I would like to add a picture of an FMRI scan in the subsection "FMRI and BOLD" - would this be ok?

Yes, be BOLD with your edits! (make sure the picture is not copyrighted and you assign it the correct license tag). Nrets 01:50, 19 December 2006 (UTC)

[edit] "New Church Teaching"

Surely this is vague philosophising about the brain, not Study of the Brain.1Z 18:23, 16 January 2007 (UTC)

[edit] Contradiction

In mammals, the brain is surrounded by connective tissues called the meninges...

contrast with

The brain is bathed in cerebrospinal fluid (CSF), which circulates between layers of the meninges...

If the brain is surrounded by a cavity which contains CSF, it is not directly bathed in CSF. The article needs to make up its mind. I would suggest the former terminology, since it has the advantage of being consistent with fact. Not that Wikipedia tends to predicate information on such a basis as that.
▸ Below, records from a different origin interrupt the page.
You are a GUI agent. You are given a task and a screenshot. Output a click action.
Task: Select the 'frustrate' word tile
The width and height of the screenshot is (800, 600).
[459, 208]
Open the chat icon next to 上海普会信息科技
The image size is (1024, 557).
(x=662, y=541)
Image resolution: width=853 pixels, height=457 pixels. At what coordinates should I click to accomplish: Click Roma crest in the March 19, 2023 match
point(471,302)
The interstitial fluid in which the brain is bathed is not the same as cerebrospinal fluid. If it were, the blood-brain barrier and the blood-CSF barrier would be the same thing. They are not. --76.209.59.227 22:02, 25 January 2007 (UTC)

[edit] Energy costs

A vertebrate brain about the same size in a cold blooded animal and in a warm blooded animal will demand around the same amount of energy. Which is why big brained animals is almost only seen in warm blooded animal. From http://findarticles.com/p/articles/mi_m1134/is_10_108/ai_58360823/pg_3 :

"Fish, after all, are cold-blooded animals, with "low-cost" bodies in terms of energy use. Because they do not produce much heat, cold-blooded vertebrates have a metabolic rate only 10 to 20 percent that of warm-blooded vertebrates at the same body temperature. Yet their brains need about the same amount of energy, because both warm-blooded and cold-blooded brains function in essentially the same way on a cellular level (cold-blooded and warm-blooded brains consume nearly the same amount of energy).
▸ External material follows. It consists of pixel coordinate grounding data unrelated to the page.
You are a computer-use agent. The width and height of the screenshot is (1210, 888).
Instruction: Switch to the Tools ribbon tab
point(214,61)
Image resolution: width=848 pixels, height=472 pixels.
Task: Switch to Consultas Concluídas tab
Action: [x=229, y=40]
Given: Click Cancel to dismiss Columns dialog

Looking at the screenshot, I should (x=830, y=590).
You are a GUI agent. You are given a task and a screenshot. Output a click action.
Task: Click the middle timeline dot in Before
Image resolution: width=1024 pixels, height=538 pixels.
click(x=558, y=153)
The bigger an animal gets, the more expensive having a large brain becomes. For a 1,000-fold increase in body mass, the rate of whole-body energy consumption rises only about 100 times. But a 1,000-fold increase in brain mass results in a 500-fold increase in total brain energy consumption. In general, then, relative to body size, big animals have small brains.

A cold-blooded human-sized vertebrate, such as a 150-pound alligator, has a whole-body oxygen consumption rate of approximately half a liter of oxygen per hour at 68c E But a human-sized (3-pound) brain in a cold-blooded animal would itself consume approximately a liter of oxygen per hour at the same temperature. Thus, an alligator with a human-sized brain would have to find three times more food than an alligator with a typical brain size of 0.3 ounce would. It's not surprising, therefore, that large cold-blooded vertebrates with big brains do not exist.

The rule among vertebrates--that 2 to 8 percent of the energy used by the organism is consumed by the brain--holds for all warm-blooded species (mammals and birds) as well as cold-blooded species (fishes, amphibians, and reptiles). Because the bodies of warm-blooded species consume about ten times more energy, they can afford to have brains that are approximately ten times bigger than those of cold-blooded vertebrates (with the elephant-nose fish a rare exception)."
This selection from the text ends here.